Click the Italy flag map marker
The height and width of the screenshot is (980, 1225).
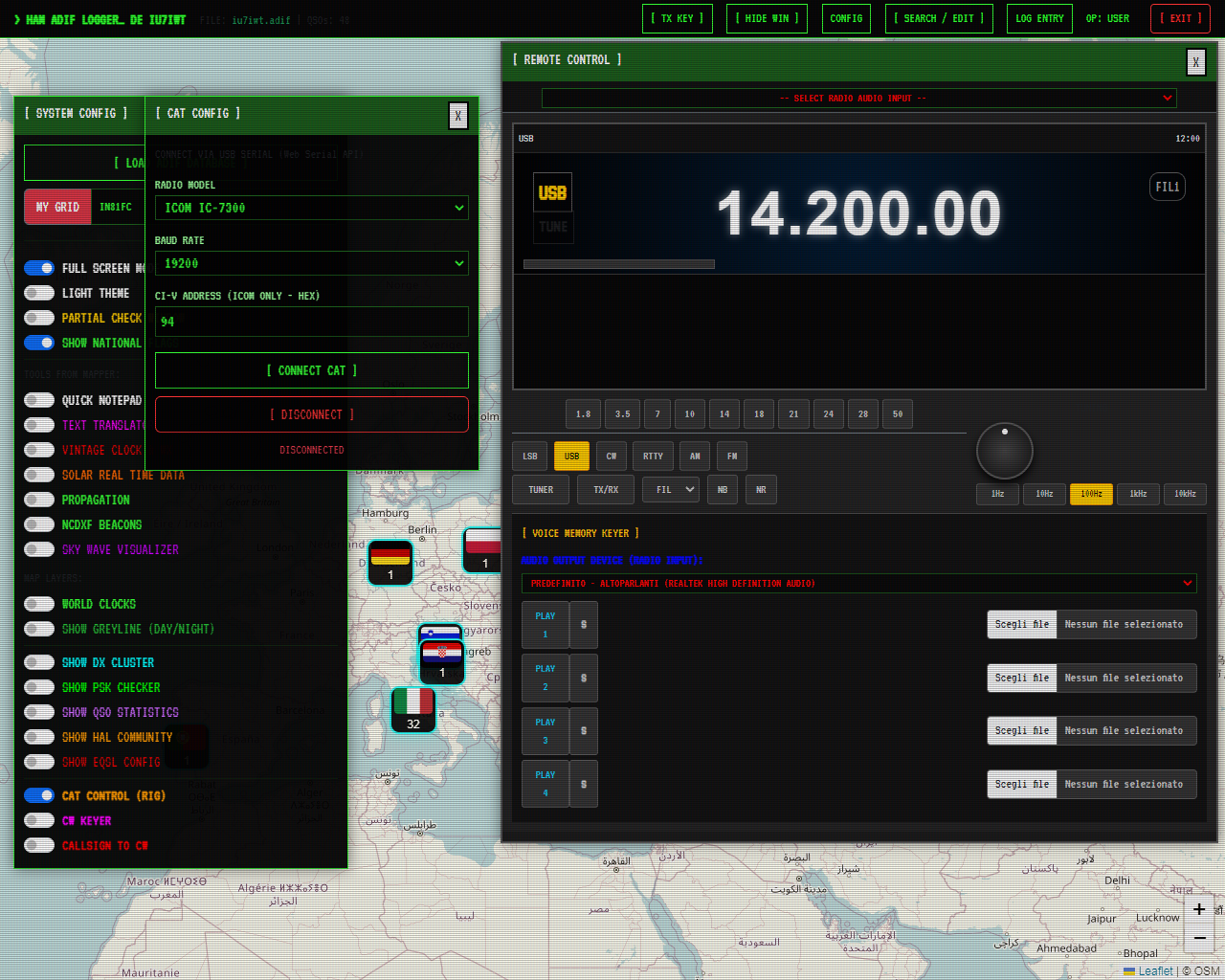[413, 709]
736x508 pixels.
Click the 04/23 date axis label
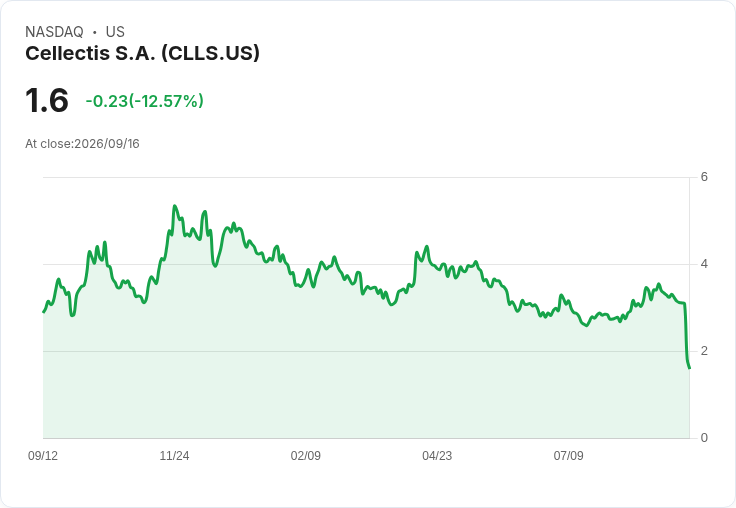coord(437,455)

Your instructions:
Send back every line of the listing exactly. Omit the images.

Exercise result:
Click the Italy flag map marker
The height and width of the screenshot is (980, 1225).
[413, 709]
736x508 pixels.
Click the 04/23 date axis label
coord(437,455)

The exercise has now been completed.